(Collected data)
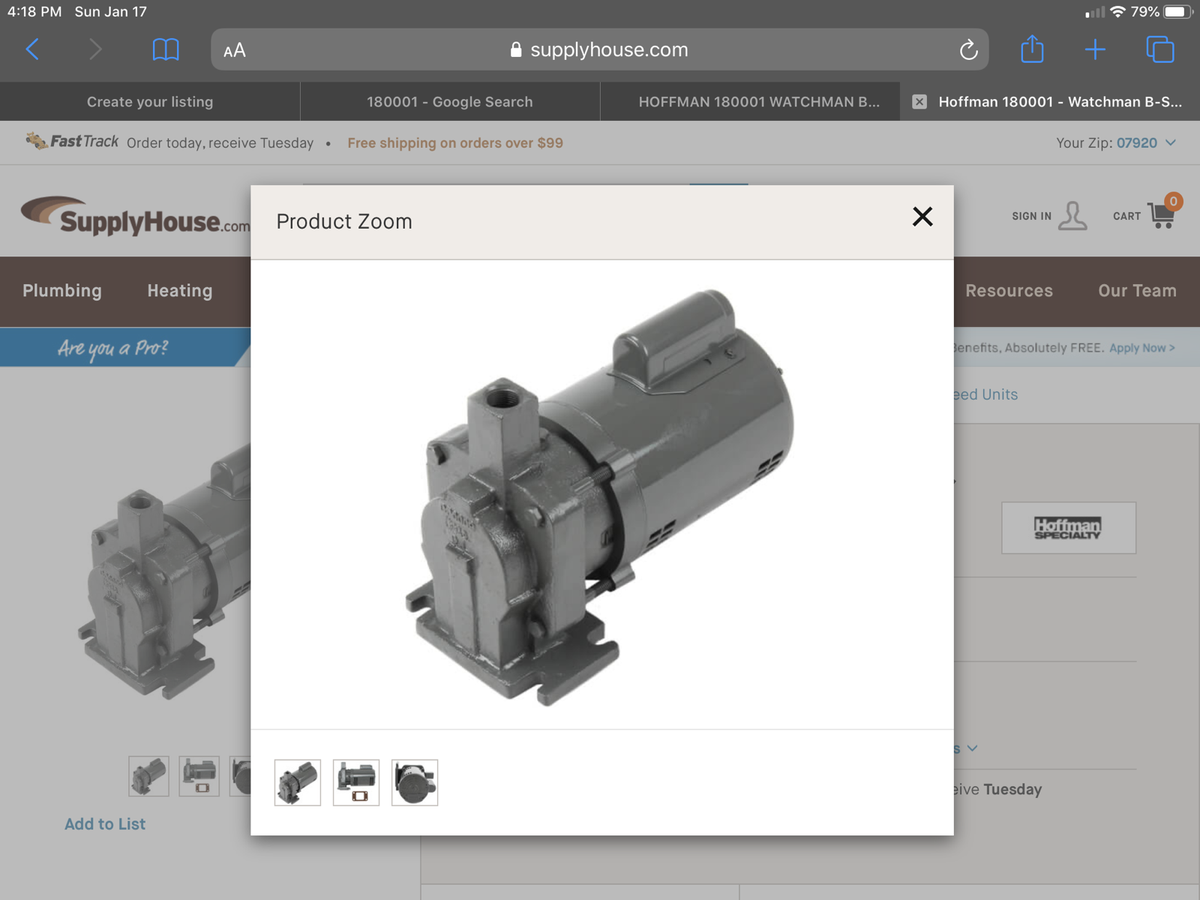Switch to the 180001 Google Search tab
The image size is (1200, 900).
(x=449, y=101)
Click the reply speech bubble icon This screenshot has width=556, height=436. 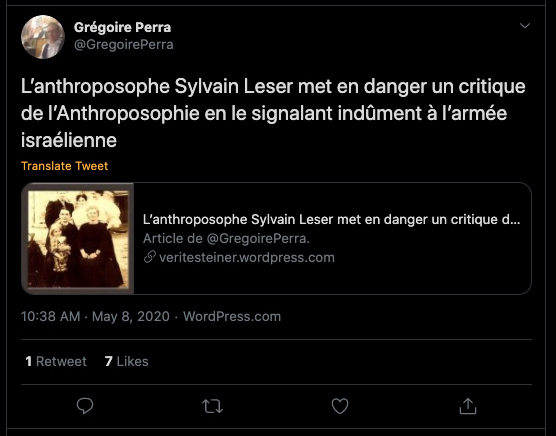85,406
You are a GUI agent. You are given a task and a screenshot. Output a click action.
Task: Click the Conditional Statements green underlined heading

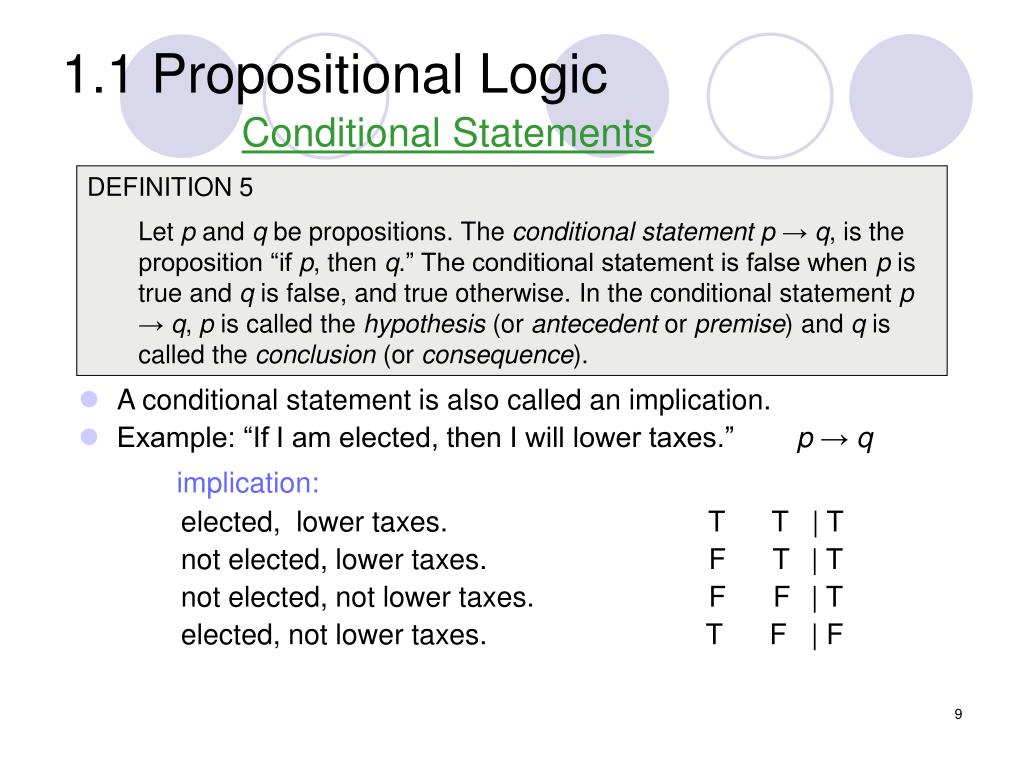point(447,133)
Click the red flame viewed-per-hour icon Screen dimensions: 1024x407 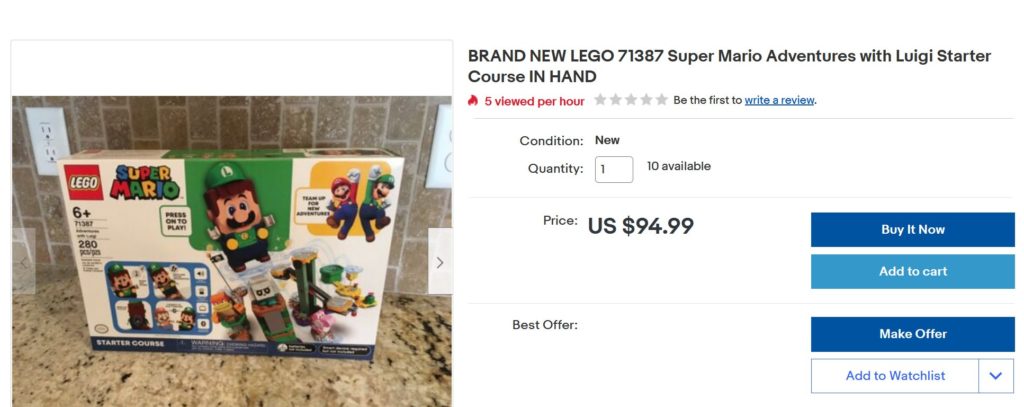pyautogui.click(x=474, y=101)
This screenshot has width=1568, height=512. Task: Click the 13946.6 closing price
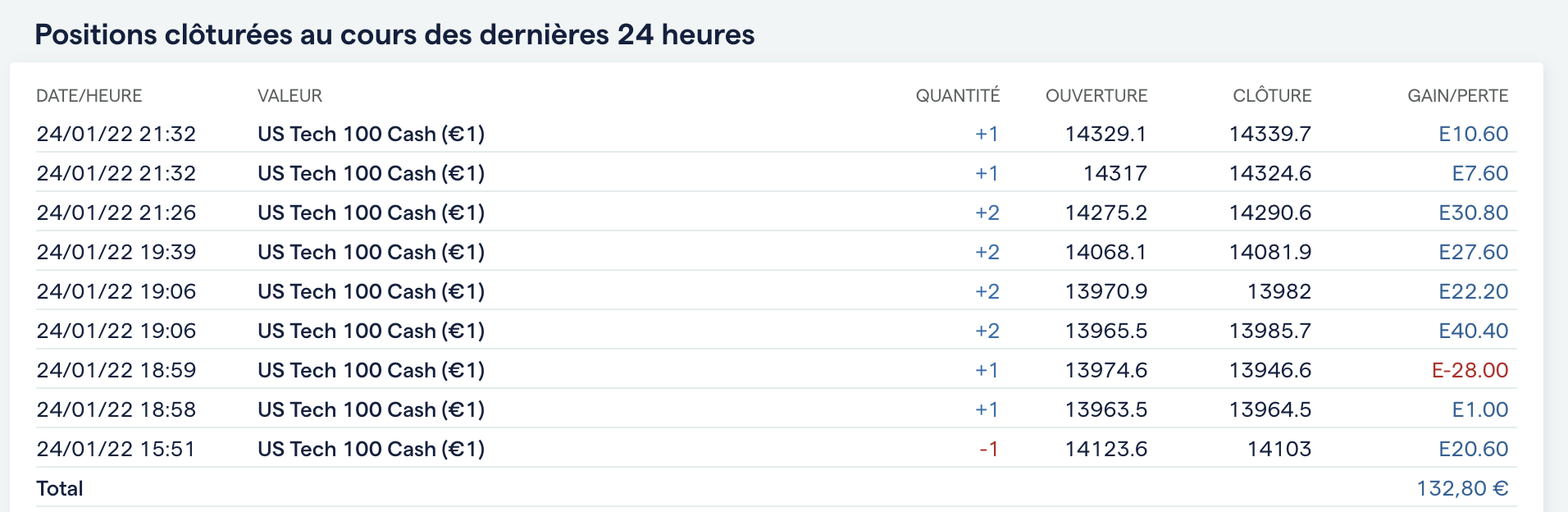tap(1269, 370)
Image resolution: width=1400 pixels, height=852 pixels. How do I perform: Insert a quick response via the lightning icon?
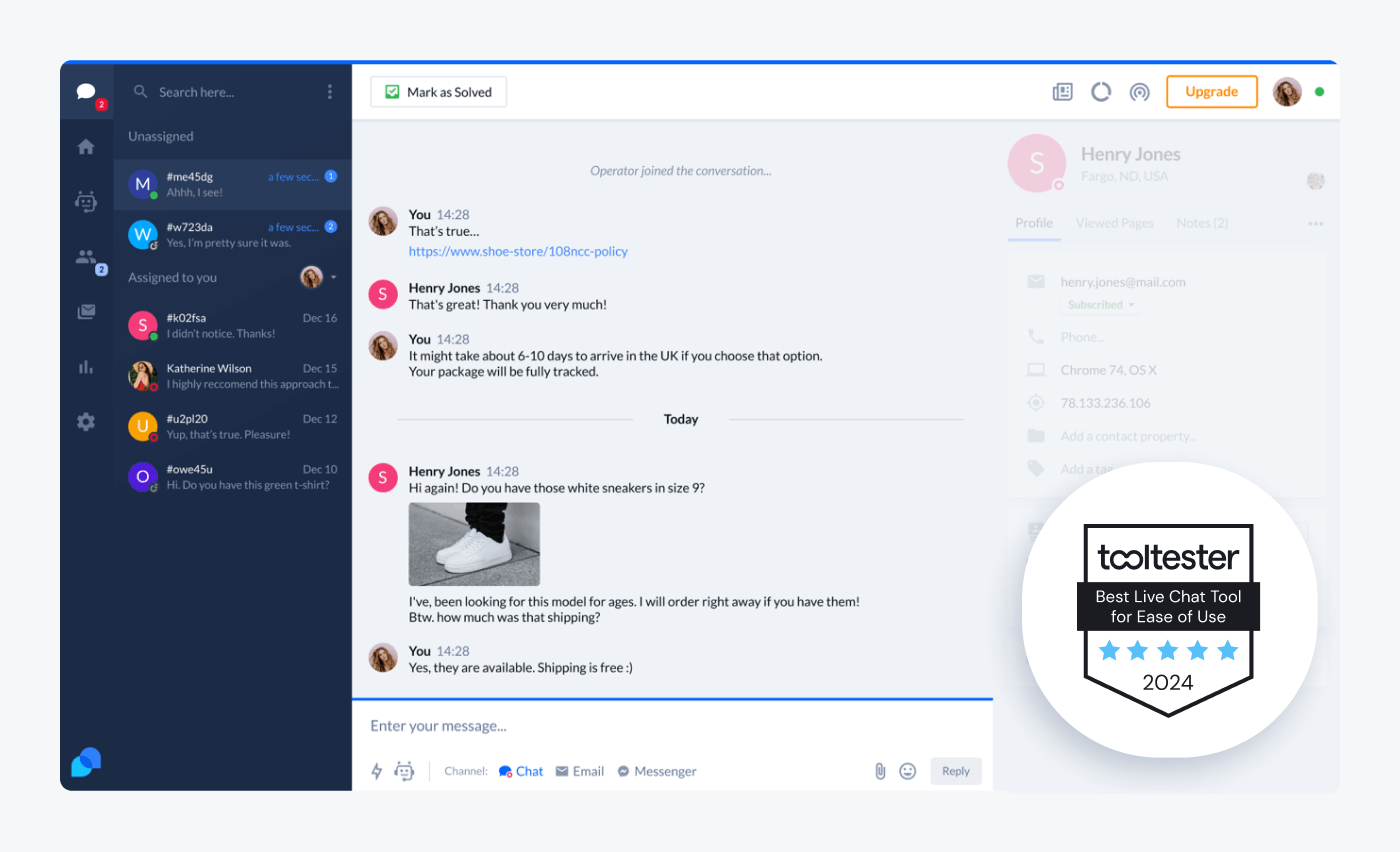(x=377, y=771)
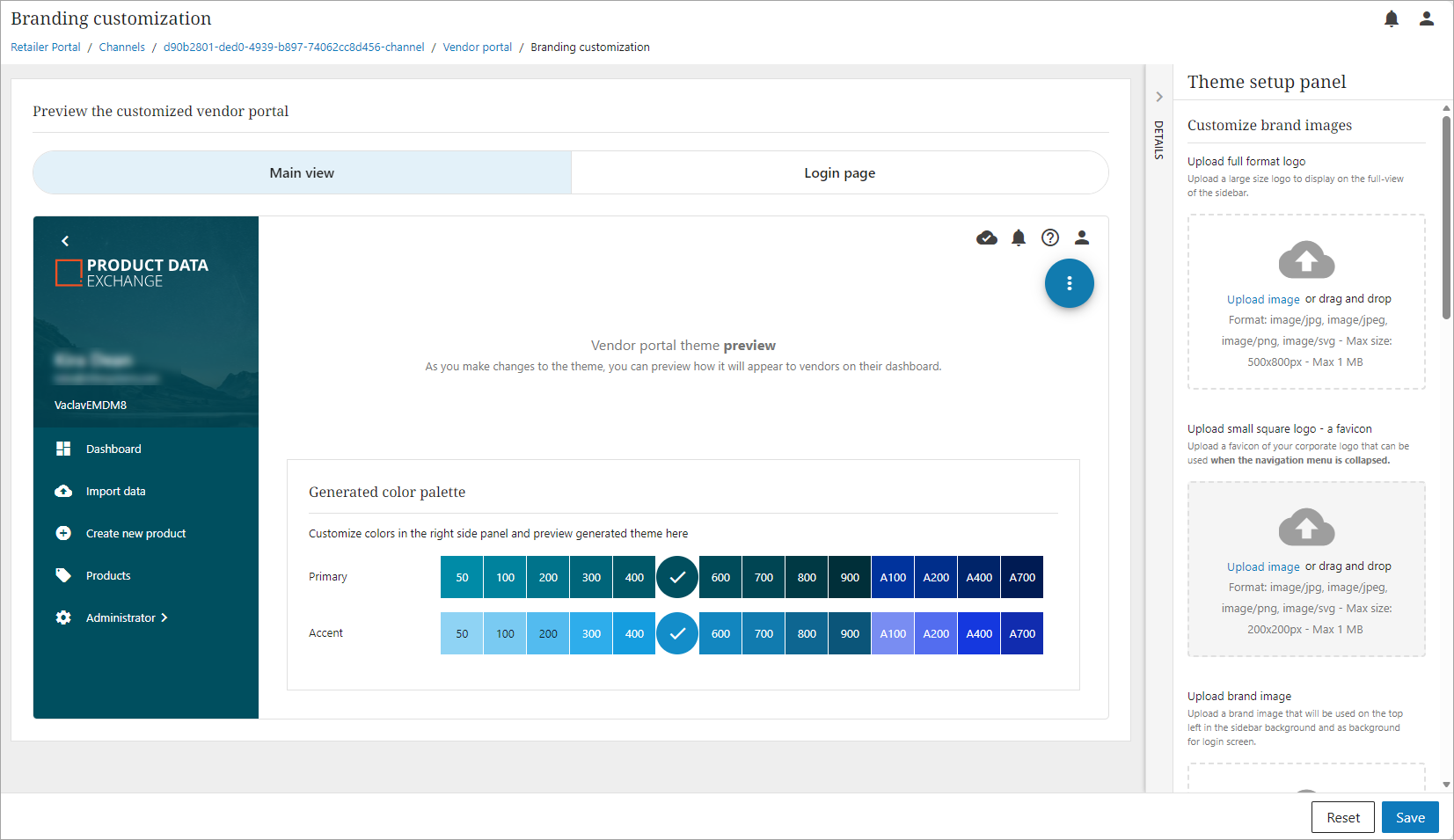Pick the Primary A100 color swatch
1454x840 pixels.
click(x=892, y=577)
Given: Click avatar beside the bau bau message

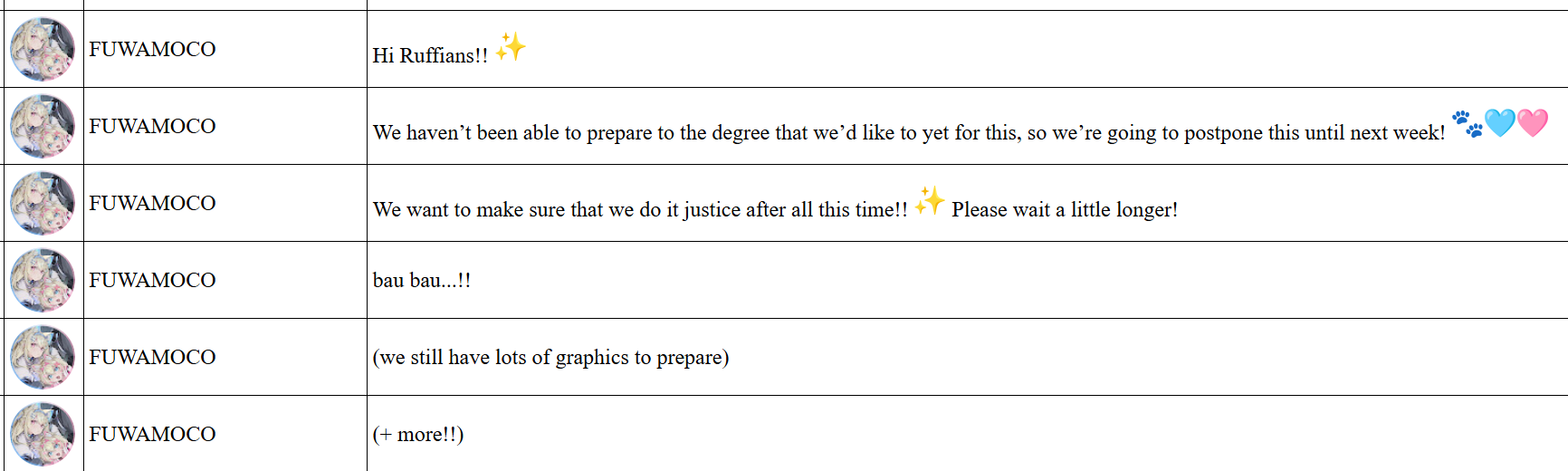Looking at the screenshot, I should click(x=43, y=280).
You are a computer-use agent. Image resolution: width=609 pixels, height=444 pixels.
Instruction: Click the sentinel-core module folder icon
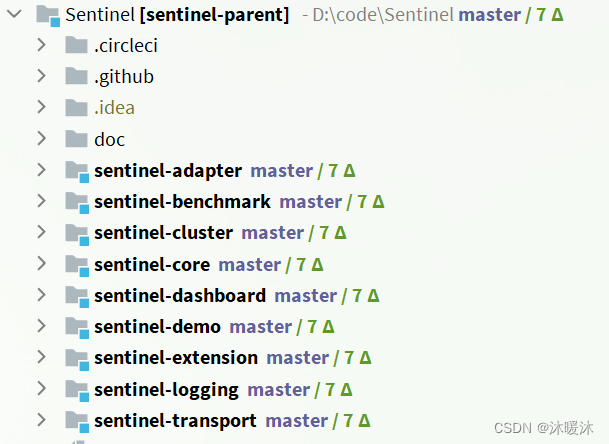click(77, 265)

§ **What you have to do**: From the line holding "This screenshot has width=1568, height=512." to the final line of the data above, give each line again exactly, both ends included, and drop the pictures.

§ **Exercise response**:
This screenshot has width=1568, height=512. Task: Click the 13946.6 closing price
tap(1269, 370)
Image resolution: width=1400 pixels, height=852 pixels. How do I perform: Insert a quick response via the lightning icon?
(x=377, y=771)
Pick the Primary A100 color swatch
1454x840 pixels.
click(x=892, y=577)
Given: Click avatar beside the bau bau message

Looking at the screenshot, I should click(x=43, y=280).
You are a computer-use agent. Image resolution: width=609 pixels, height=444 pixels.
Instruction: Click the sentinel-core module folder icon
click(77, 265)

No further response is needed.